SINGAPORE - Laos' leaders have ambitious plans for the country, and Singapore hopes to be part of Laos' growth story, Prime Minister Lee Hsien Loong said on Tuesday (May 2).
Speaking at an official dinner at the Istana for visiting Lao PM Thongloun Sisoulith, Mr Lee noted that Singapore companies are recognising Laos' economic potential and have invested in sectors such as real estate, energy, telecommunications, and agriculture.
Laos is one of the region's fastest-growing economies, averaging eight per cent growth over the last decade, and has abundant resources and a young workforce.
And Dr Thongloun, who is here on a one-day visit, has set a 2030 target for Laos to reach upper middle-income status, and the country plans to transform itself from a "land-locked" nation to a "land-linked" one through infrastructure projects.
Singapore companies have expertise in logistics, aviation, urban planning, healthcare and education, and these can complement Laos' development priorities, Mr Lee said.
"Singapore can be Laos' gateway to the world," he added, given Singapore's role as a maritime, aviation and financial hub.
Silkair now flies three times a week from Singapore to Laos, and the Kunming-Vientiane railway - slated for completion in 2021 - will eventually link the Laotian capital to Singapore, through Thailand and Malaysia.
"The improved connectivity will not only spur tourism, but will create greater investment and business opportunities for Laos," said Mr Lee.
In his speech, Dr Thongloun said Laos considers Singapore not only as a friend and a member of the Asean family, but "as a model of contemporary development that all developed countries should try to emulate".
Mr Lee also paid tribute to the "good and steady" ties between Singapore and Laos.
The two countries established diplomatic relations in 1974, and there has been a regular exchange of high-level visits.

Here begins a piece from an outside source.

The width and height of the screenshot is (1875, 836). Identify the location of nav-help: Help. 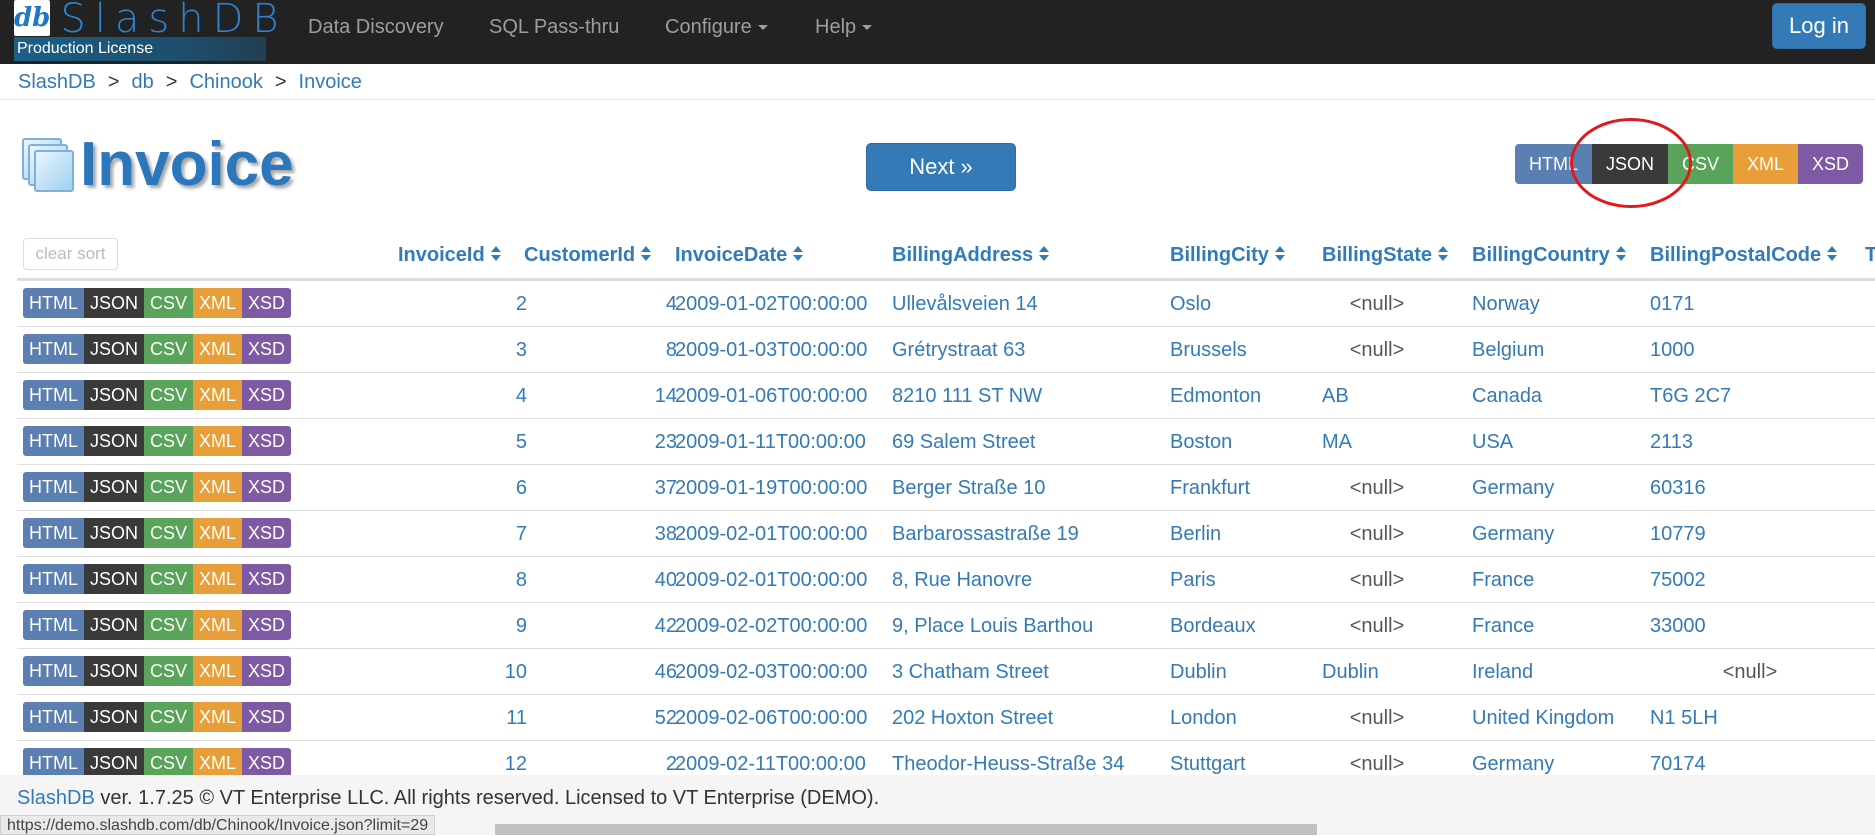
(844, 27). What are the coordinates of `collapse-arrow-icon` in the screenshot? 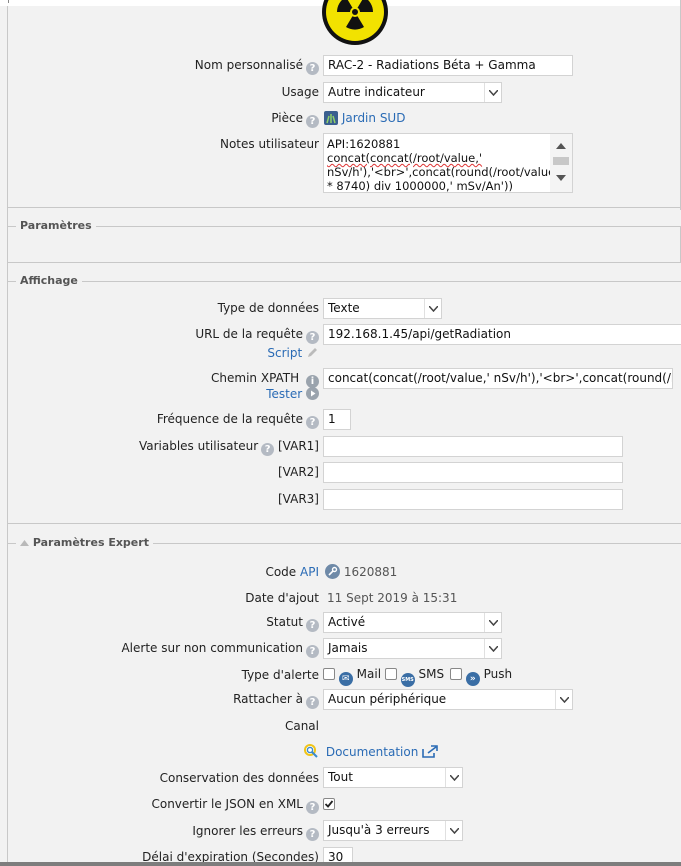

President Tony Tan Keng Yam made a state visit to Laos in January, and PM Lee met with Lao foreign minister Saleumxay Kommasith in Singapore this February.
"Our friendship is supported by growing people-to-people relations," he said, adding that human resource development has been one pillar of bilateral ties.
More than 12,500 Lao citizens have participated in the Singapore Cooperation Programme, among them Dr Thongloun himself, who did a course in English and communication in Nanyang Polytechnic.
Dr Thongloun, who visited the polytechnic earlier on Tuesday and met several of his former teachers, thanked Singapore for the assistance and support it has lent in human resource development and other areas, and hope this would continue in the coming years.
He also said that Laos is committed to furthering cooperation at the bilateral and multilateral levels, especially with a view to attaining the ultimate objective of a prosperous Asean.
Mr Lee also thanked his Lao counterpart for giving personal attention to the Singaporeans participating in community projects around Laos. He cited how Dr Thongloun in March received a group of Singapore student volunteers who were helping to build village and school facilities.
"You left a deep impression on these students," he said. "These exchanges, and community projects create lasting memories, friendships and goodwill between our two peoples, and strengthen the basis of our bilateral relations."